That mantra was further reinforced in 1945 when the revolutionary V-tail Beechcraft Model 35 “Bonanza” first flew, offering the private pilot and businessman an all-metal, four-place airplane capable of 180 mph and packed with plenty of value for only $7,975. The company’s reputation received another gold star in 1964 when with introduction of the Model 90 King Air – a milestone design that was destined to evolve into a family of airplanes that would dominate the twin-engine turboprop market for decades to come.

 

As part of that evolutionary process, by the late 1970s the King Air product line had expanded from the Model 90 series to the Model 100 and Model 200 Super King Air with the latter gradually emerging as the benchmark for cabin-class, turboprop-powered business airplanes. Although in terms of overall value for the dollar the King Air series were hard to beat, Beech Aircraft Corporation (BAC) could not afford to sit on its laurels. During the 1970s and early 1980s competition in the twin-turboprop, cabin class was heating up and posed a potential challenge to the King Air’s place of prominence. For example, Cessna was building the Conquest, Swearingen offered the Merlin, Mitsubishi (manufacturer of the famous A6M Reisen “Zero” fighter of World War II) was making market inroads with its fast MU-2, and Aero Commander was achieving market success with its popular Turbo Commander.

 

In an attempt to create yet another benchmark airplane aimed at providing customers with a replacement for the venerable King Air, in 1979 BAC management made the decision to pursue the design of a new twin-engine business transport. A series of aggressive studies ensued that generated various proposals ranging from conventional to advanced airframe layouts, featuring not only tractor and pusher powerplant installations but also tractor/pusher designs (similar to that used by Cessna Aircraft Company for its 1960s-era Skymaster).

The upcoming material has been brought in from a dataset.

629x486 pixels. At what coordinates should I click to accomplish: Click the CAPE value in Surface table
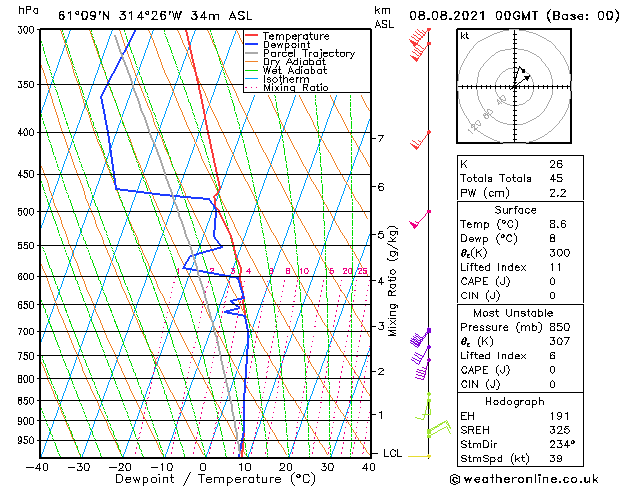coord(552,281)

These studies were tightly controlled within the company. Progress toward selection of a viable design continued unabated until the merger in 1980 of BAC with New England-based defense contractor Raytheon. At the helm of Raytheon at that time was Chairman and CEO Thomas L. Phillips and President D. Brainerd Holmes. Raytheon was a vastly different entity than BAC. Both companies had their own distinct corporate culture and ways of doing business that worked well, but eventually would lead to conflict when the two combined. As author Dennis Farney writes in his book, “The Barnstormer and the Lady,” that deftly traces the history of Walter and Olive Ann Beech, “Phillips and Holmes had purchased Beech as part of a grand strategy of diversifying into consumer products.”¹

By 1982 that strategy, however, did not include O.A. Beech, Frank E. Hedrick and Edward Burns, all of whom had served many years in senior and top management positions within the company. The trio was suddenly and unexpectedly forced out by Raytheon on May 14 to make way for new management under the leadership of Linden S. Blue, who assumed the presidency. Holmes took Olive Ann’s seat as chairman and CEO.

Farney wrote, “And so, fifty years after Walter and Olive Ann Beech founded Beech [Aircraft Corporation], the Raytheon era began. The era would ultimately end badly but it began with a strategic decision by Raytheon to take an exciting new gamble. Raytheon was going to build a radically new kind of airplane – an elegant, edge-of-technology plane that would jump right over Beech’s competition in a single bound.”² As Raytheon officials would later learn, the brutal realities of developing a totally new airframe have their own unique way of humbling even the greatest of corporate ambitions.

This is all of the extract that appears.